Provided entries =
---
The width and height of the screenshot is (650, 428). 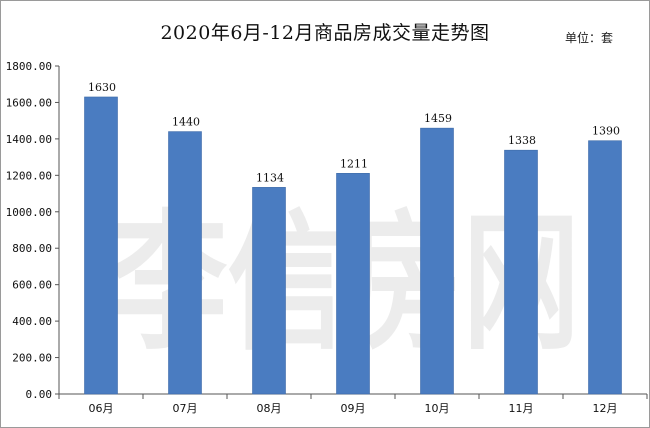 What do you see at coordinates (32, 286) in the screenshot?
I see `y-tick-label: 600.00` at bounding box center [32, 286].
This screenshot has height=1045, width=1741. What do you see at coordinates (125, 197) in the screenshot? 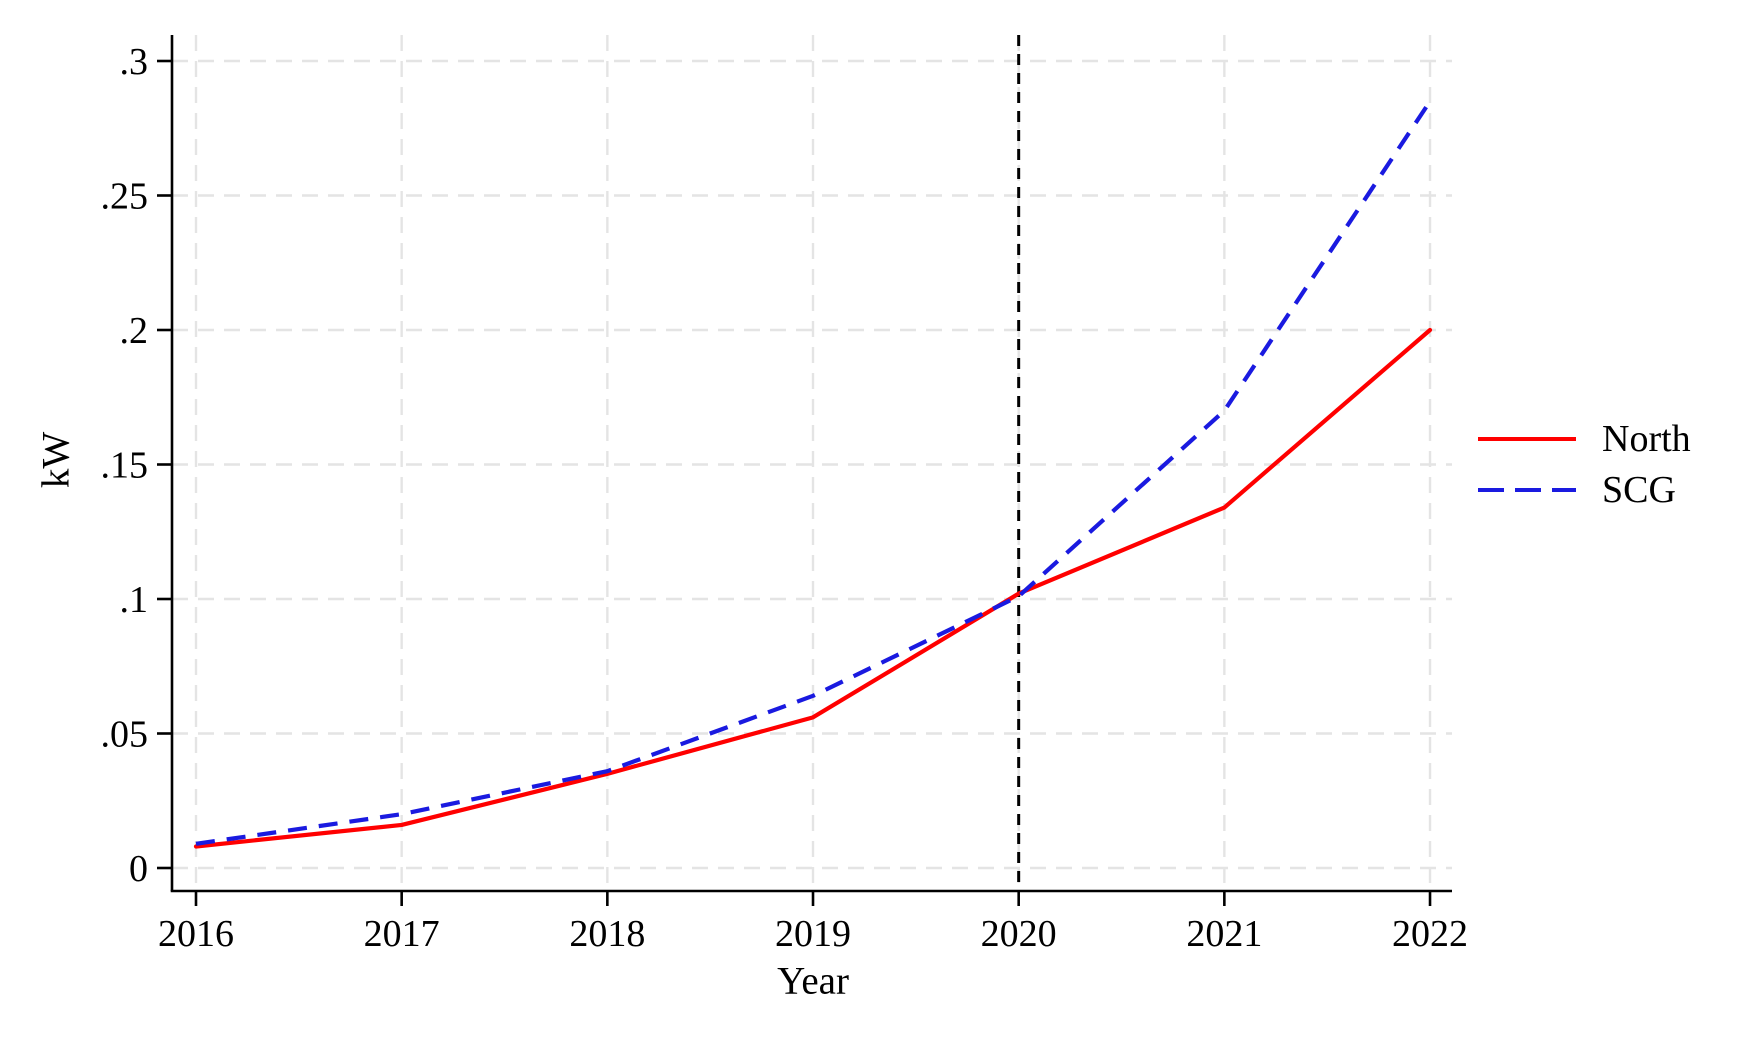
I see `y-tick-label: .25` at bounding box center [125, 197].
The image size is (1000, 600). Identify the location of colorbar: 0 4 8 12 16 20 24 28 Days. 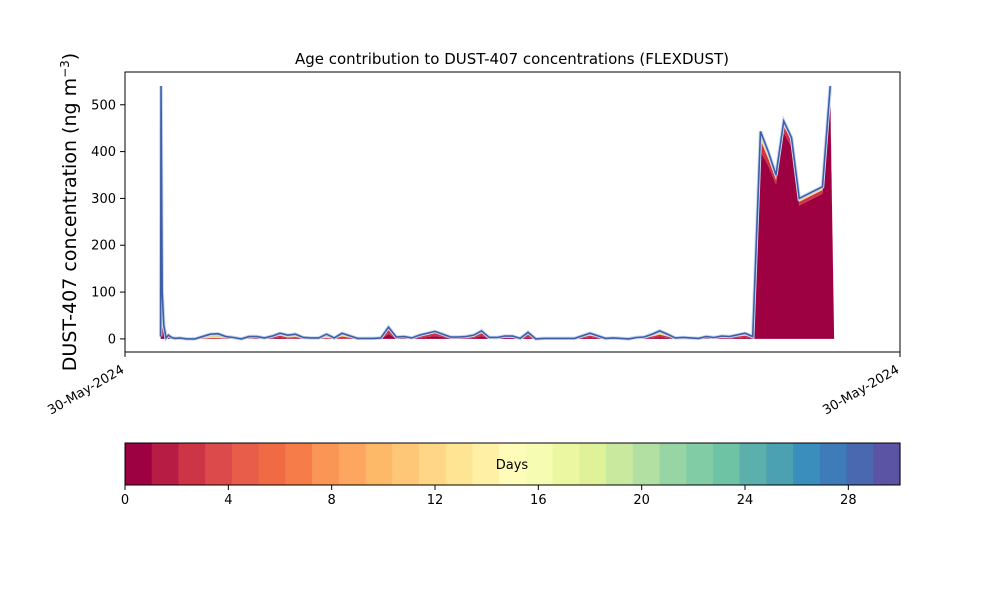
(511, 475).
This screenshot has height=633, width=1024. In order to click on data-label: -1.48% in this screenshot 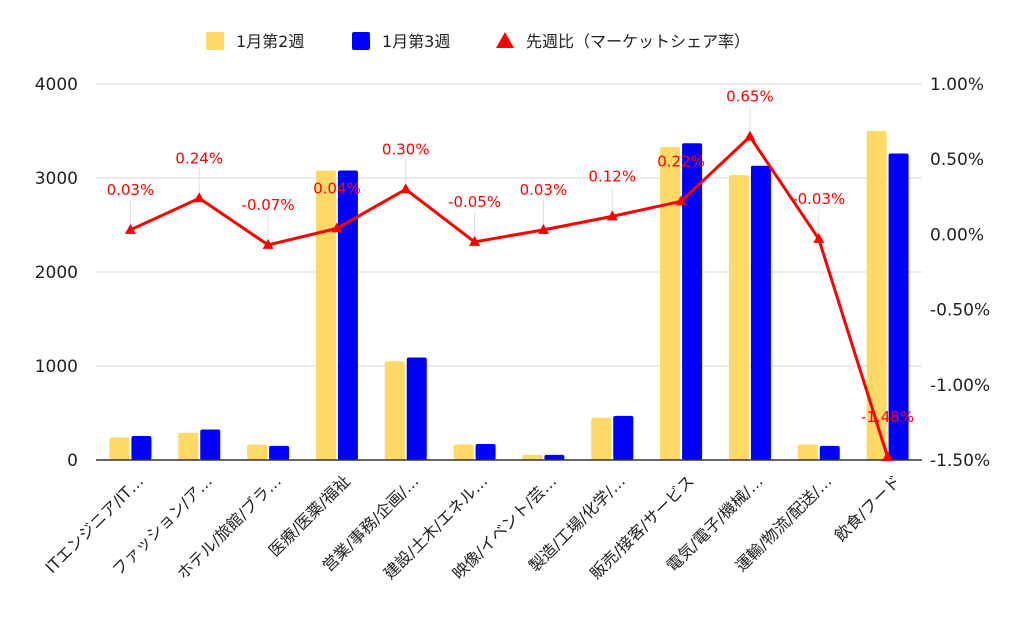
---
Directions =
Rewrite the data from the line that contains "This screenshot has height=1045, width=1741." through the end of the data, replacing "colorbar" with "color legend" and leaving everything else unchanged. Omit the pictures from your answer.

Worked solution =
This screenshot has height=1045, width=1741. What do you see at coordinates (125, 197) in the screenshot? 
I see `y-tick-label: .25` at bounding box center [125, 197].
The image size is (1000, 600). Identify the location of color legend: 0 4 8 12 16 20 24 28 Days. 
(511, 475).
This screenshot has height=633, width=1024. In order to click on data-label: -1.48% in this screenshot 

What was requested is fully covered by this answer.